GOAL OF THE EXERCISE:
Count the lines in the listing below that contain the string "width", treating uppercase and lowercase as different, and reply with the number alone.

═══

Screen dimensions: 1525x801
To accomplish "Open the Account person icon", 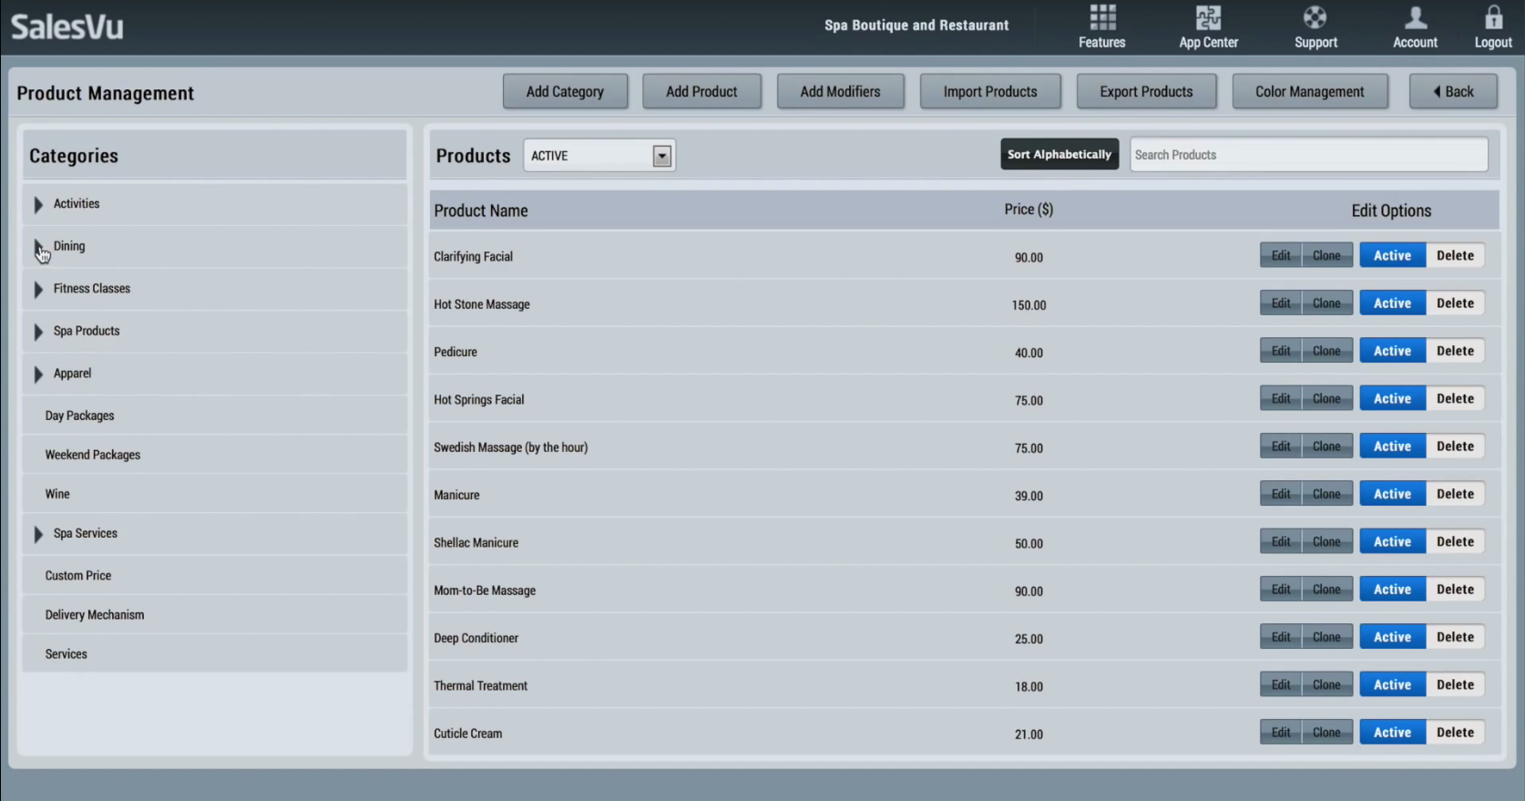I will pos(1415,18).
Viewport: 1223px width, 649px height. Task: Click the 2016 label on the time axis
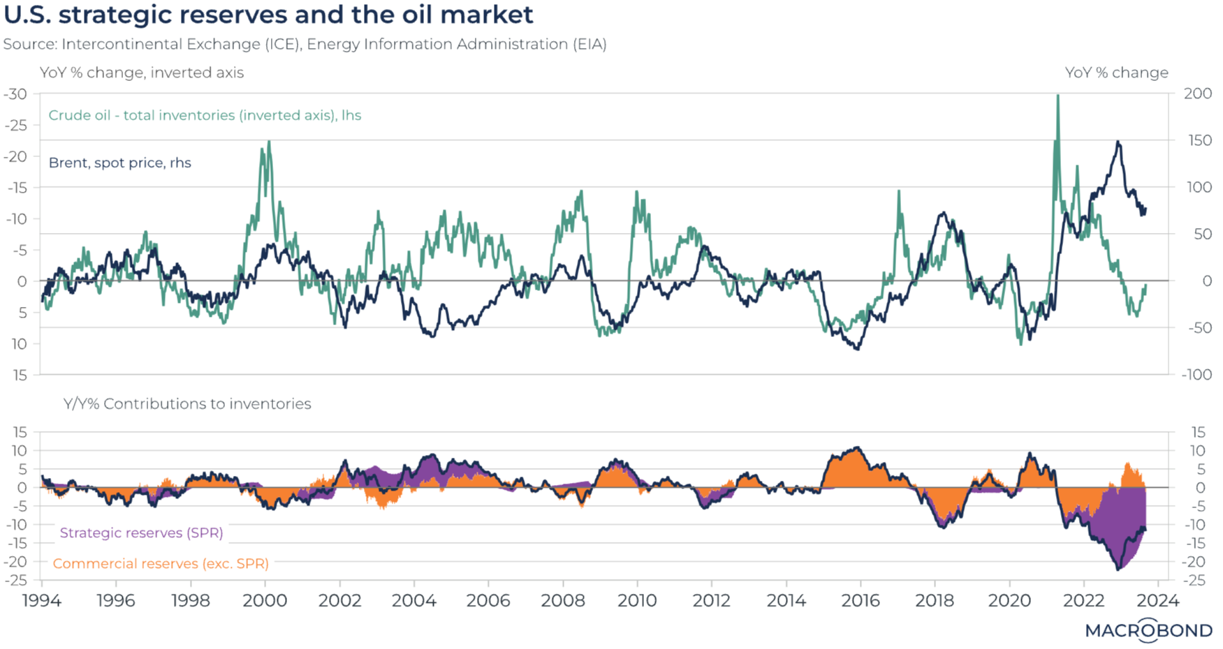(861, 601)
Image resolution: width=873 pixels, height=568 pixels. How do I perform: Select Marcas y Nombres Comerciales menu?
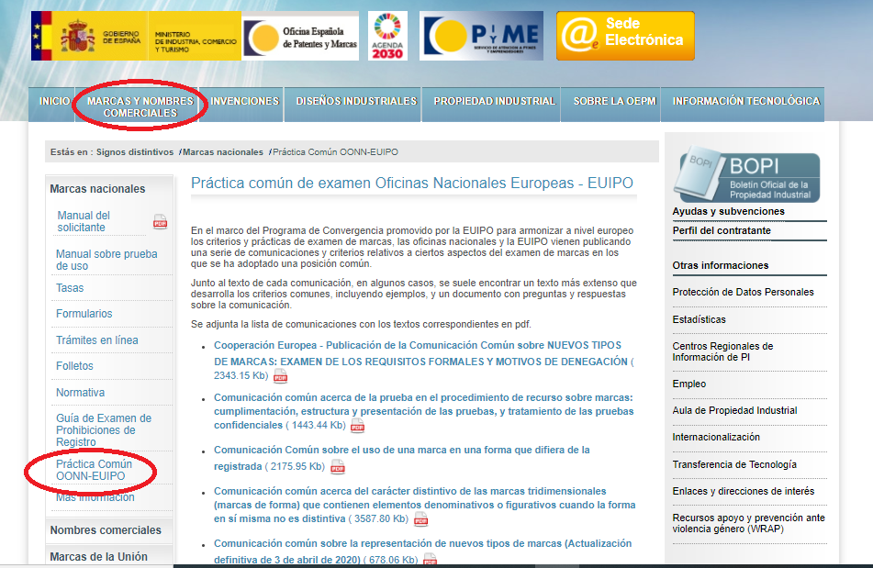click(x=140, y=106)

═══

TASK OUTPUT:
2